* [PROBLEM REQUIREMENTS]
Switch "crosshair" to "target" in the data lines starting at the one containing "You are a computer-use agent. Viewport: 1471px" and ending at the one containing "[x=31, y=106]", leaving everything else unchanged. Give back only those lines.

* [LISTED RECORDS]
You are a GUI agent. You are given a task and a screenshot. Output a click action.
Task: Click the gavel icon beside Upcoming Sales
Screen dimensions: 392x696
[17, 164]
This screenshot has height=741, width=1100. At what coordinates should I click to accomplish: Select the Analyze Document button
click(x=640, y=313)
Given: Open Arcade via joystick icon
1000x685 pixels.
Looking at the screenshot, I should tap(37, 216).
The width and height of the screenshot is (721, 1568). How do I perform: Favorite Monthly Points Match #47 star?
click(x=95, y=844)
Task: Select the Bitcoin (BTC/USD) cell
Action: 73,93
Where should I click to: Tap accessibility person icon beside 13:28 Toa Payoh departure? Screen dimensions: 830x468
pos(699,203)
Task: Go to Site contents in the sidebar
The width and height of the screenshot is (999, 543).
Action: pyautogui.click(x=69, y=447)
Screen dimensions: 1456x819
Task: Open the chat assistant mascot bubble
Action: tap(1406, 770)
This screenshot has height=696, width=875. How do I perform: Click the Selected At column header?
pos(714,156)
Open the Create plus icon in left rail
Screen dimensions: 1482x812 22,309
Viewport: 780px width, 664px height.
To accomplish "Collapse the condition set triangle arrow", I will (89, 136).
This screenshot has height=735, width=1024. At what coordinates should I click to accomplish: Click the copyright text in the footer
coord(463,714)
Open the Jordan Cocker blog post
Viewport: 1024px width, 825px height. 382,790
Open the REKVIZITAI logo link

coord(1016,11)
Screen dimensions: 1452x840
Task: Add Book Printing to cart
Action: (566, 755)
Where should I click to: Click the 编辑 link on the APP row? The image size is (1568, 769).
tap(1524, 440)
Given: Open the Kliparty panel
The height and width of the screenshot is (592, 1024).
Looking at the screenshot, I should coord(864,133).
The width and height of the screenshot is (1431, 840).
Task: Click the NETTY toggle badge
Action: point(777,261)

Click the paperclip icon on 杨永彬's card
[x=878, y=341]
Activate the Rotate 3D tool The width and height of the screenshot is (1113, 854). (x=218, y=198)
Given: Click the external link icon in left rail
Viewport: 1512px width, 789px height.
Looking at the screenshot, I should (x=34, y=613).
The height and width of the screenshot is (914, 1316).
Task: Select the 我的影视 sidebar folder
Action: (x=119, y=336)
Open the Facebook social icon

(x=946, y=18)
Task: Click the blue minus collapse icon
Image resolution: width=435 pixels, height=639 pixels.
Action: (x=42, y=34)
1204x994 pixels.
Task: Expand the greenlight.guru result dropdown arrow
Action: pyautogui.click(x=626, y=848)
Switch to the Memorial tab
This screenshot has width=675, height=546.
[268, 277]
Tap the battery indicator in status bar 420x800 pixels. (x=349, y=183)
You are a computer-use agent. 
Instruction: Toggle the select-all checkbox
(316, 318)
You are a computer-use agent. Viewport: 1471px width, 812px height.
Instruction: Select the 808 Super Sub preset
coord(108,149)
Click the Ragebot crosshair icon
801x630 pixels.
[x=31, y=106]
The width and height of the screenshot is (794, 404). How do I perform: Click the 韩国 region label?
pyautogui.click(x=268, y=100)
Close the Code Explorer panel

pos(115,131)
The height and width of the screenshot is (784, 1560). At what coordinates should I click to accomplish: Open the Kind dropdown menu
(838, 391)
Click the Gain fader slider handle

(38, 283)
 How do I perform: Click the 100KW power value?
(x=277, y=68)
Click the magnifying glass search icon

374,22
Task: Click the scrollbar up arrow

* [SOLUTION FOR THIS EXERCISE]
You are a computer-use agent. Viewport: 1471px width, 812px height.
Instruction: Select the 808 Super Sub preset
coord(108,149)
Click the Ragebot target icon
801x630 pixels.
[x=31, y=106]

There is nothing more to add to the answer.